EMBARGOS DE DECLARAÇÃO. RECURSO ORDINÁRIO. ELEIÇÕES 2014. GOVERNADOR E VICE-GOVERNADOR. CONDUTA VEDADA. ART. 73, VI, B, DA LEI 9.504/97. PUBLICIDADE INSTITUCIONAL EM PERÍODO VEDADO. ILÍCITO DE CARÁTER OBJETIVO. MULTA. BENEFICIÁRIO. INCIDÊNCIA. REJEIÇÃO.

(...). 5. A divulgação de publicidade institucional em período vedado constitui ilícito de natureza objetiva e independe de conteúdo eleitoreiro. Precedentes. 6. Para incidência da sanção, não se exige que a conduta tenha sido praticada diretamente por partidos políticos, coligações e candidatos, bastando que qualquer um deles figure como beneficiário, nos termos do art. 73, § 8º, da Lei 9.504/97 e de precedentes desta Corte. Conclusão. 7. Embargos de declaração rejeitados.

(TSE, Embargos de Declaração em Recurso Ordinário n. 378375, Acórdão de 27.09.2016, Relator: MIN. ANTONIO HERMAN DE VASCONCELLOS E BENJAMIN, Publicação: DJE - Diário da Justiça Eletrônico, Tomo 199, Data 17.10.2016, Páginas 36-37.)

 

AGRAVO REGIMENTAL. AGRAVO. RECURSO ESPECIAL. CONDUTA VEDADA. ART. 73, VI, "B" DA LEI 9.504/1997. SÚMULAS 24, 28 E 30/TSE. DESPROVIMENTO1.

[…]

5. A conduta vedada prescrita no art. 73, VI, "b"", da Lei 9.504/1997 possui natureza objetiva, caracterizado o ilícito mediante a simples veiculação ou permanência da publicidade institucional dentro do período vedado, independente do intuito eleitoral.

6. O afastamento das premissas fixadas pelo Tribunal de origem acerca da existência de publicidade institucional em período vedado demandaria o reexame da prova dos autos, providência vedada em sede especial, a teor da Súmula 24 do TSE.
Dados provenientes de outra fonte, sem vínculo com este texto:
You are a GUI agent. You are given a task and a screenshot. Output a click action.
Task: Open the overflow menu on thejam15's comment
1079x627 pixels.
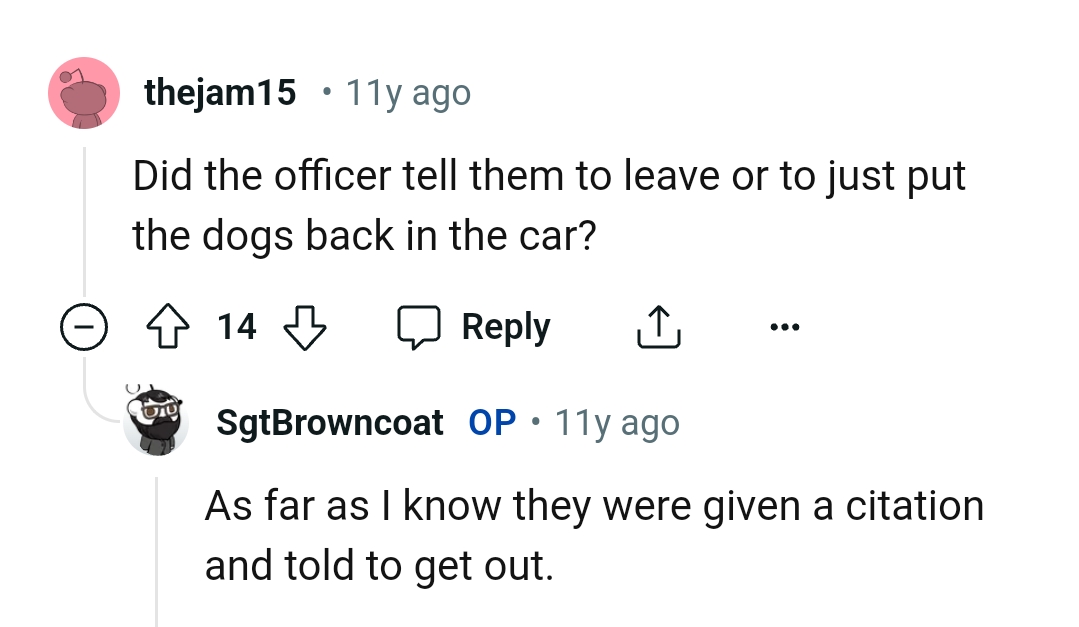point(785,325)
7. Agravo Regimental desprovido.

(AGRAVO EM RECURSO ESPECIAL ELEITORAL nº 060003965, Acórdão, Relator(a) Min. Alexandre de Moraes, Publicação: DJE - Diário da justiça eletrônico, Tomo 117, Data 23/06/2022)(Grifei.)

 

Nesse contexto, está caracterizada a conduta vedada prevista no art. 73, inc. VI, al. “b”, da Lei n. 9.504/97, sem contudo configurar a gravidade necessária para a aplicação das penas mais severas, a cassação dos diplomas, a declaração de inelegibilidade e a perda da função pública, sendo perfeitamente adequada a imposição da multa de forma individual a cada um dos recorridos, conforme determinado pelo magistrado.

Portanto, deve ser integralmente mantida a sentença em relação ao presente tópico.

 

Dispositivo

DIANTE DO EXPOSTO, voto pela rejeição da preliminar, pelo desprovimento do recurso dos candidatos representados e pelo parcial provimento do recurso interposto pelo partido político representante, a fim de reformar em parte a sentença para reconhecer a prática de condutas vedadas previstas no art. 73, incs. I e IV, al. “b”, da Lei das Eleições, relativamente aos fatos analisados no item “1” e “3” da fundamentação, e para:

a) condenar GARDEL MACHADO DE ARAUJO e GILMAR FERREIRA DE LEMOS ao pagamento de multa em seu patamar mínimo legal, equivalente a R$ 5.320,50, aplicada individualmente a cada um dos candidatos representados, nos termos do art. 73, § 4º, da Lei n. 9.504/97, em razão da prática da conduta vedada pelo art. 73, inc. I, da Lei n. 9.504/97;

b) manter a sentença que aplicou multa no valor de R$ 7.000,00, de forma individualizada para GARDEL MACHADO DE ARAUJO e GILMAR FERREIRA DE LEMOS, em razão da prática da conduta vedada pelo art. 73, inc. VI, al. “b”, da Lei n. 9.504/97 e determinou a perda dos recursos do Fundo Partidário dos partidos políticos que compõem a COLIGAÇÃO PRA FRENTE TAVARES COM HONESTIDADE E CONFIANÇA, nos termos do art. 73, § 9°, da Lei n. 9.504/97.